Há muito tempo que eu me arrependi do que fiz e não tive coragem de te procurar por medo. Medo que você não me aceitasse de volta, medo de você ter seguido em frente e o meu sofrimento acabar sendo ainda maior. Fui eu quem fiz a besteira toda, eu sei, mas só de imaginar que tentar consertar poderia ser pior, eu hesitava. Eu fui covarde demais.

Dia desses estava voltando da faculdade à noite e te vi numa cafeteria com algumas amigas. Você sorria tão verdadeiramente, que imaginei estar melhor sem mim. Eu fui até sua casa no dia seguinte na intenção de colocar um ponto final onde eu deixei reticências… mas eu te vi sorrindo novamente pela fresta da porta aberta, e não tive coragem de trazer à tona toda uma dor que parecia já ter passado. A verdade é que eu sou tão covarde que não tive coragem de te olhar e admitir que você está bem melhor sem mim.

Eu não vou te esperar na pracinha até ouvir esse recado e me dar uma resposta. Porque se a resposta for sim, eu não quero estar em um lugar que trará lembranças de um passado que doeu. Se a resposta for sim, eu quero começar de novo e tentar apagar tudo de errado que eu fiz. Eu tô esperando sua resposta, Beca. Não demora para me ligar.

“Mensagem enviada com sucesso!” Pu pu pu pu pu pu pu…

Enquanto caminhava para casa, fui tomado por uma imensidão de lembranças de tudo que te fiz. Pedir desculpas reconhecendo o erro e sabendo que pode acontecer de não ser desculpado, dói demais. Eu que dizia nunca imaginar uma vida longe de você, me vi te mandar para longe por conta própria. Eu queria chorar por medo, sabe? Mas eu me segurava porque eu quem errei. Sabia as consequências que minhas escolhas me trariam, e fiz mesmo assim.

E enquanto caminhava distraído com meus pensamentos, o celular vibrou. Era uma mensagem sua.

“Não tenho condições de te ligar por não conseguir tirar uma palavra da minha boca. Estou tremendo desde que cheguei aqui. Eu estou aqui. Sempre estive. Não marquei meia hora antes porque eu cansei de jogar. A pontualidade foi proposital. Você me deixou sem motivo nenhum. Se nem você consegue descobrir o motivo, quem vai? Eu disse para você não demorar. Quando deu 16:10, eu me escondi pra te ver chegar tarde demais. E enquanto você gravava o recado, eu chorava porque já sabia o que te responder. Você errou, me abandonou, me magoou e mesmo assim, ouviu meu recado horas antes do horário marcado e não chegou a tempo. Grandes mudanças começam por pequenos gestos. Você me fez esperar mais uma vez, quantas mais não faria? Eu cansei de ficar esperando por você. Eu queria saber o que houve, e agora eu sei. Você só não soube estar presente na hora certa. Se você não soube chegar a tempo agora, não consigo acreditar que não vá embora sem motivos novamente. Já doeu demais pra mim, desculpa. É a hora de cada um seguir em frente.”

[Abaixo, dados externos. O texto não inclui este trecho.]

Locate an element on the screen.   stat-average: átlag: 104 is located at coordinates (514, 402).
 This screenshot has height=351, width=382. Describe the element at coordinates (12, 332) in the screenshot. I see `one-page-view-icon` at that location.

E a lágrima que eu tanto segurei, caiu. E por mais que estivesse doendo, eu conseguia entender seus motivos. Eu demorei de voltar. Eu demorei pra perceber que não ia deixar de te amar. Eu demorei pra tentar mostrar que minha intenção nunca foi te machucar. Eu demorei pra chegar. E mesmo com a dor, as lágrimas descendo, as mãos gélidas, tremendo, eu precisava me desculpar. E respondi sua mensagem:

– Eu te entendo. Desculpe não chegar a tempo!